For me fits everything into the DOS platform, which could run during the boot process on every current machine (from boot sector) or at least it runs from USB booted DOS :-)

included:
- mode 13h
- vesa 640x480 truecolor
- PC speaker

I'm not sure about midi music. No hw midi support in current machines.
So I don't feel the midi intro is a DOS product, just a DOSBox product (or maybe a retro DOS product).
Some recent find for me, might have been overlooked because the instruction fisttp was introduced only with SSE3 for the FPU. If you want to truncate a float for further use you can use this without changing any rounding mode:
Code:fisttp word[address] fild word[address]

Even going through memory it's also much faster than using frndint.
added on the 2019-04-06 18:50:52 by Kuemmel Kuemmel
Quote:
Puls uses this - it's about 6 bytes shorter:
Code: for (uint16 i = 0; i < 65536; i++) // automatic wrap { int16 dx = (i * 0xCCCD - Center) >> 8; // automatic modulo to ±32767 int16 dy = (i * 0xCCCD - Center) >> 16; // ±20480 //use dx, dy }

Center is a constant that maps (159.5, 99.5) to (0,0), can be killed using segment magic.
The >>8 and >>16 are also free (pusha + byte addressing into the stack).

Pyrit goes one step further, it uses add instead of mul:
Code: mov dx,0xA000-10-20-20-4 mov es,dx ; dx:bx = YX:XX = 0x9fca:0 ; the visible pixels are A0000..AF9FF, I want X=0 Y=0 in the center ;Each pixel: cx=T dx:bx=YX:XX(init=9fca:0) di=adr(init=-4) X:inc dx ; part of "dx:bx += 0x0000CCCD" X2: stosb pusha ; adr: -18 -16 -14 -12 -10 -8 -6 -4 -2 fninit ; stack: di si bp sp bx dx cx ax 0 mov bx,es ; s16: pixadr 100 9?? -2 ..X..Y T result mov di,-4 ;di = address of pushed ax ... add bx,0xCCCD; dx:bx = YXX += 0000CCCD jnc X2 jnz X ; do 65536 pixels
Tricky
Both Puls and Pyrit use ADD and both spend about 26 bytes on the loop with different tradeoffs.

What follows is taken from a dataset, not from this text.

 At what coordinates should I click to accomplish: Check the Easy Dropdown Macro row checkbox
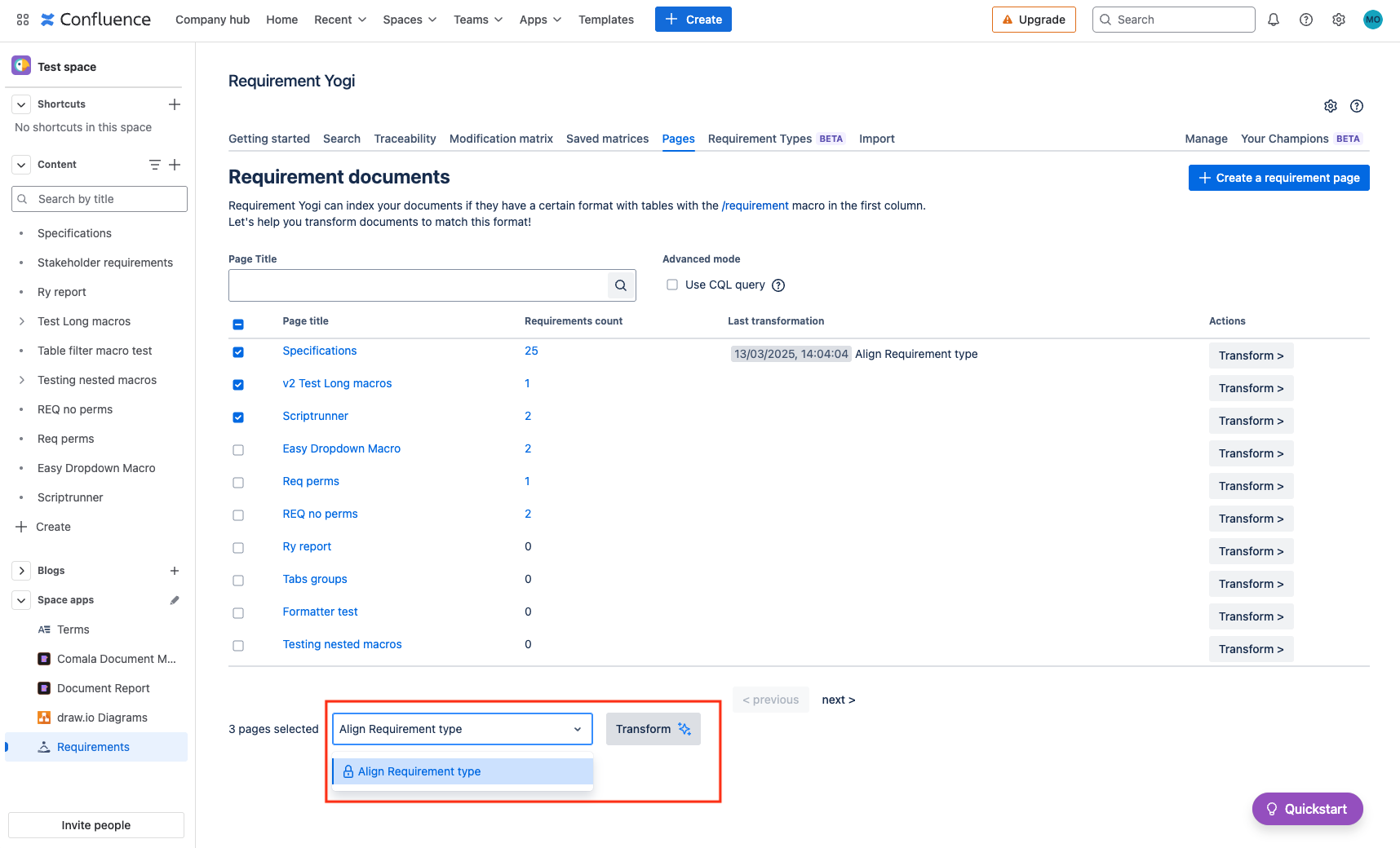coord(238,450)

Puls has YYXX in memory. The long memory addition doesn't set the correct flags at the end, so [ES:BP+SI] is used for the pixel address and INC BP for the loop test. BP is wrong during the first frame.
Code: 8 push 0x9FCE | pop es ... pop 4 bytes | push es | push bp ; INIT 5 XY: L: fild word[di] | dec di | jpo L ; FILD 7 add dword[di],0xCCCD ; YYXX++ 4 inc bp | mov [es:bp+si],al ; DRAW, ADDR++ 2 jnz XY


Pyrit has YYXX in DX:BX. The low-word addition sets the zero flag correctly at the end, so [ES:DI] could be used for the address. But DI needs to be -4 in the inner loop for other reasons.
Code: 5 assume bx=0 | mov dx,0x9FCA | mov es,dx ; INIT 1 XY: inc dx | XY2: ; YYXX++ (first part) 11 pusha | mov di,-4 | fild word[di+4-9] | fild word[di+4-8] | popa ; FILD 1 stosb ; DRAW, ADDR++ 6 add bx,0xCCCD | jnc XY2 ; YYXX++ (second part) 2 jnz XY


I think Pyrit's version is more versatile. Puls uses PUSHA/POPA anyway to get more registers in the pixel computation, so they're almost free. And having the approximation of Y:X in DH:DL is useful (some intros need only that).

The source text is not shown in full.